Doing good, feeling itchy
People who do virtuous things are always mentioning that they do these things.
For instance, if someone is a regular attendee of a gymnasium, where he or she exercises, then he or she may choose to, when partaking in a conversation about the magical forest of grapefruit, mention that there is at the gym a fellow gym-goer who has a towel emblazoned with pictures of grapefruit. Sure, this towel owner may be wholly imaginary, and they may not even go to the gym, but the point is the gym mentioned at every possible moment, often when it is a superfluous detail.
(Of course, many would say that going to the gym is not a virtuous thing at all – it’s a stupid waste of money and you might as well just go for a sodding walk. I certainly would say that. But that’s irrelevant. Although you’re free to discuss it in the comments without being fearful that I will order my flock of horny potatoes to beat you up.)
I’m about to do that right now – no, not the thing involving violent spuds. I’m about to mention something that I did yesterday, and the day before that, and the day before that too. To wit: bicycling. You lazy couch potatoes were festering lazily on your long-suffering leather sofas, gorging yourselves on deep-fried egg sandwiches, whilst I was aboard my trusty blue bicycle, wrapped in a coat and scarf, wearing a silly tacky crash helmet that makes me look like even more of a twerp than usual.
When doing this on Friday, I noticed a big crowd of people outside the village hall.
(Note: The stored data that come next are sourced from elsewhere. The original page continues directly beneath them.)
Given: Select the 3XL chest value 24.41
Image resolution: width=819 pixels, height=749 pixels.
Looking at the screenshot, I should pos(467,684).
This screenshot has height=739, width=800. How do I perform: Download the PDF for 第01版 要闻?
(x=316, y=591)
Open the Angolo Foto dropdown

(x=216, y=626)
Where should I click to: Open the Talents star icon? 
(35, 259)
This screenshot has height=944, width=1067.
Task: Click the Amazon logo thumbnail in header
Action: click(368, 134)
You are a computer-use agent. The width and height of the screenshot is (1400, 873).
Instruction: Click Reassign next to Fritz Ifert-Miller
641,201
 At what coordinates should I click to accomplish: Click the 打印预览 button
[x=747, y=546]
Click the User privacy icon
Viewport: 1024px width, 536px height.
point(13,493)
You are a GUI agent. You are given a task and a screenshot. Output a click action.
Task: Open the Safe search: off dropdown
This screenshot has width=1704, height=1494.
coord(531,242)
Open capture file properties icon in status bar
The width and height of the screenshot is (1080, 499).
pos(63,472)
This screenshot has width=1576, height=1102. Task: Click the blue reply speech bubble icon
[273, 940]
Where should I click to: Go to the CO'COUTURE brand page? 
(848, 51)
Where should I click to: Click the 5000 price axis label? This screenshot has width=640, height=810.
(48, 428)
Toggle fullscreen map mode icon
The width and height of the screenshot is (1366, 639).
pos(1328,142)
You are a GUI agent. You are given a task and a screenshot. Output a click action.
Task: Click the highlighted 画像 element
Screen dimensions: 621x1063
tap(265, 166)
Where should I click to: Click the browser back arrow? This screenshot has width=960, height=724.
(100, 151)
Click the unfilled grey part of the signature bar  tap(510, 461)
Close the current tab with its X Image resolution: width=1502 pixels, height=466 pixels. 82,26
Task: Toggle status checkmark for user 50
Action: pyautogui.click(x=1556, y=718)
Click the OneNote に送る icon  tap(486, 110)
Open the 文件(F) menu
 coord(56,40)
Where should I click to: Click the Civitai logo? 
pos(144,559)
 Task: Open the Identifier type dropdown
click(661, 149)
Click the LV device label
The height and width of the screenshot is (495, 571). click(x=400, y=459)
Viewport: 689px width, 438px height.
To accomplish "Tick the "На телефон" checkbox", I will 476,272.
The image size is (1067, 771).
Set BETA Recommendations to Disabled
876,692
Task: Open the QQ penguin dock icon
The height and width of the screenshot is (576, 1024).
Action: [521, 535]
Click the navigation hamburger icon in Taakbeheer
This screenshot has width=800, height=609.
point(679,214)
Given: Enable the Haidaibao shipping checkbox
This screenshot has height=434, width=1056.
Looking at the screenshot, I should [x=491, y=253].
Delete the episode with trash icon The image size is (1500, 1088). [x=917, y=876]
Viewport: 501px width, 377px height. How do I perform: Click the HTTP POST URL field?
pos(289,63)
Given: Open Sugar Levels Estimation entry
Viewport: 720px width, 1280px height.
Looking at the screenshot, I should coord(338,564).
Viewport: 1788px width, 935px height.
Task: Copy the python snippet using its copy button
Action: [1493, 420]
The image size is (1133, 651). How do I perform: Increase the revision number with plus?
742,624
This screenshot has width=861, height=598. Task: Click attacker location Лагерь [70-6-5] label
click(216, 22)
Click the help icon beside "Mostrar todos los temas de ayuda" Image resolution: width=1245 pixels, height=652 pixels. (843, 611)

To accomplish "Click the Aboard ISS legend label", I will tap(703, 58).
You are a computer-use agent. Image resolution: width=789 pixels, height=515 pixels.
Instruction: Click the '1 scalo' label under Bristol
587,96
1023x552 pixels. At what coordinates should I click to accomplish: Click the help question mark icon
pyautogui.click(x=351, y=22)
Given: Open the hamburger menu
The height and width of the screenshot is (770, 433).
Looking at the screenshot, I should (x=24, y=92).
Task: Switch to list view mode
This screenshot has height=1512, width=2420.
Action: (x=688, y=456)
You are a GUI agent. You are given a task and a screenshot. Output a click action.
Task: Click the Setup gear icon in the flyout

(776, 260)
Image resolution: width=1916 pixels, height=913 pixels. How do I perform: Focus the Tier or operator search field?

Very strange. Why the devil would people be congregating outside the village hall? Occasionally, this may be due to some sort of “Crafts In Action” event – but when that’s on, there’s always a bunch of blue flags dangling outside, with the abbreviation CIA written on them. And I always initially assume that this refers to some sort of Central Intelligence Agency, and that there’s some sort of investigation into a giant horny potato killing innocent badgers using machetes made from stuck-together ants.
Maybe that’s what was happening on Friday. Because after all, the non-glue-and-knitting-based CIA wouldn’t advertise their presence with blue posters.
Also, I seem to find myself getting ludicrously itchy when bicycling. At first I’m as smooth and itch-free as a baby’s buttocks, but soon that metaphor changes and the infant who owns the posterior of in question develops the condition known by dermatologists everywhere as “nappy rash”.
(This write-every-day-for-a-month thing is really taking its toll, now I’m re-using bad analogies. Soon it’ll be over, thank God.)
I don’t know why this is. Perhaps there’s an nest of ants living inside my saddle. In fact, that’s the definite explanation. Anyone know of any nice, humane ways to kill ants so that they scream and bleed and wriggle about in pain before joining Mr Beelzebub in Argos Extra?
It could be sweat. But obviously I am such a fit superhuman that I don’t do that. How dare you suggest such a thing? How dare you? What a preposterous suggestion! You’ll be suggesting that I write unfunny and dull and overly-rambling blog posts next.
Phew! Ever I wrote that monolith of dismalness yesterday, guilt has been gurgling in my stomach like a bad case of indigestion. Now it looks like that gurgling will get even louder. But it’ll be more down to the elderly tangerine I scoffed this afternoon, rather than any guilt, because that was brilliant wasn’t it?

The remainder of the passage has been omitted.